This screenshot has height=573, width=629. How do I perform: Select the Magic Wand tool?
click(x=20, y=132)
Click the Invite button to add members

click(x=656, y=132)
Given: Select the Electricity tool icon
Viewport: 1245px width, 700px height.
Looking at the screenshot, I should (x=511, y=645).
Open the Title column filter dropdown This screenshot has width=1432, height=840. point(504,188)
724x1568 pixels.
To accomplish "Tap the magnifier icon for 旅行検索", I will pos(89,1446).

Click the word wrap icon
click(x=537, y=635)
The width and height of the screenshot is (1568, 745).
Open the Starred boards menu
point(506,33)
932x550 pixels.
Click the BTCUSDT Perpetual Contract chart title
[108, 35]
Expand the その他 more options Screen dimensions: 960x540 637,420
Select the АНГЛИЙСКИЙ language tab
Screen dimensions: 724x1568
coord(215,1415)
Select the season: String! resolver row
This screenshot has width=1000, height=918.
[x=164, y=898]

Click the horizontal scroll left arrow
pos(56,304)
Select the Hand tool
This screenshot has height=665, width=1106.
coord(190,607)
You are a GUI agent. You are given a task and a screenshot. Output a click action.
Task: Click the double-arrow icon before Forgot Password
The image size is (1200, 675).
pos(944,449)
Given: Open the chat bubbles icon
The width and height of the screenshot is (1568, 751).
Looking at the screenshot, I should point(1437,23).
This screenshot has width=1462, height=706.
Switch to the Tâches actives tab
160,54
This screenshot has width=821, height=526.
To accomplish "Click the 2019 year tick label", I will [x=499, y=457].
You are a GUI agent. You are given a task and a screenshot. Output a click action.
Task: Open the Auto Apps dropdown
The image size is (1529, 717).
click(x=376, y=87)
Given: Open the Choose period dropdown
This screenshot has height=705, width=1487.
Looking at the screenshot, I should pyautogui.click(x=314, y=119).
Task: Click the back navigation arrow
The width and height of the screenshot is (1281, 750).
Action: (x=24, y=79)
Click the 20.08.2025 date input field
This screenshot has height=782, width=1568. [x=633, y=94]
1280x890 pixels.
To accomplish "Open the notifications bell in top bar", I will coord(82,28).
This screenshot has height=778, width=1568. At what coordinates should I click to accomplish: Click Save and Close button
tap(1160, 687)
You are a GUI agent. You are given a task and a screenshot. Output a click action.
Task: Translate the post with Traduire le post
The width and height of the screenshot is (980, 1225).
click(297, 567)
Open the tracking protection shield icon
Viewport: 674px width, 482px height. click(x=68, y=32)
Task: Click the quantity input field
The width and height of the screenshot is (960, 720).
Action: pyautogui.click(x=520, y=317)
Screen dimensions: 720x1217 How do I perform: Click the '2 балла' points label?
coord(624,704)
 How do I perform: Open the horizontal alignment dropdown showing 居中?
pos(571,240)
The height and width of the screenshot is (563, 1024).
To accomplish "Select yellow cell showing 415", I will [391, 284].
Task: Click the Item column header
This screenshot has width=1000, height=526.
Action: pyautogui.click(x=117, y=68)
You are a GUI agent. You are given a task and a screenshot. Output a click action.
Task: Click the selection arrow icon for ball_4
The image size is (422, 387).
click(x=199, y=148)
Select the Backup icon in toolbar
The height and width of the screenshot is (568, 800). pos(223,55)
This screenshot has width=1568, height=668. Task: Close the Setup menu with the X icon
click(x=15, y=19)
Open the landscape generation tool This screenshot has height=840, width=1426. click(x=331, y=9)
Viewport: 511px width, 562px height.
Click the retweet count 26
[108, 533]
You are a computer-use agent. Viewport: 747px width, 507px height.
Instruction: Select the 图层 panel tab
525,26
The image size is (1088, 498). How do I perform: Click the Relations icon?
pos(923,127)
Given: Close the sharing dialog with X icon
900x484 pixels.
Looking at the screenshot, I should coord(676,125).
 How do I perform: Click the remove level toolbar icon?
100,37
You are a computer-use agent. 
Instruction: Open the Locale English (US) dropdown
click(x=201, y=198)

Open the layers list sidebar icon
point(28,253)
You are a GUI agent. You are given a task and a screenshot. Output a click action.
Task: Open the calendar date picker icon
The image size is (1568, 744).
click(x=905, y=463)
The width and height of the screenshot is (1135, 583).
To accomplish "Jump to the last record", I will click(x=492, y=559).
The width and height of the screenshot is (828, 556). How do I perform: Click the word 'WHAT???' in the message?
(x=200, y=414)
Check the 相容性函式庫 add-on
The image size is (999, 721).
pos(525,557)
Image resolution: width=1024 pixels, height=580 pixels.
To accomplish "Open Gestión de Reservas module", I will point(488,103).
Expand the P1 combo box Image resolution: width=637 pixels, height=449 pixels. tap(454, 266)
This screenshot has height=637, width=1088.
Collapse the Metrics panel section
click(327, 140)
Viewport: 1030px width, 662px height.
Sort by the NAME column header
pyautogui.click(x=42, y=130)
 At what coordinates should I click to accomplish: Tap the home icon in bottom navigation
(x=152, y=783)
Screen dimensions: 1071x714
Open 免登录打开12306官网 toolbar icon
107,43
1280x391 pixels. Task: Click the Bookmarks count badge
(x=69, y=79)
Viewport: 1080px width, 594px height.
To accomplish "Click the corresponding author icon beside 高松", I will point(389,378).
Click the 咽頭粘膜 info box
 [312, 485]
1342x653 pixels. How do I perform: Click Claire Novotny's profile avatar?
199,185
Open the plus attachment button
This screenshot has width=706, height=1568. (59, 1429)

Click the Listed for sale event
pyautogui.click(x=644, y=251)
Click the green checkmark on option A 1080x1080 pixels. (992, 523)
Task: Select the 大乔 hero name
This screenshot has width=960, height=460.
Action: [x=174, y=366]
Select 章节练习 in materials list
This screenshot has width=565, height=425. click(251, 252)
—————
→ Required action
Provide only the number of lines in the material above that contain the word "Expand".

→ Result of the exercise
2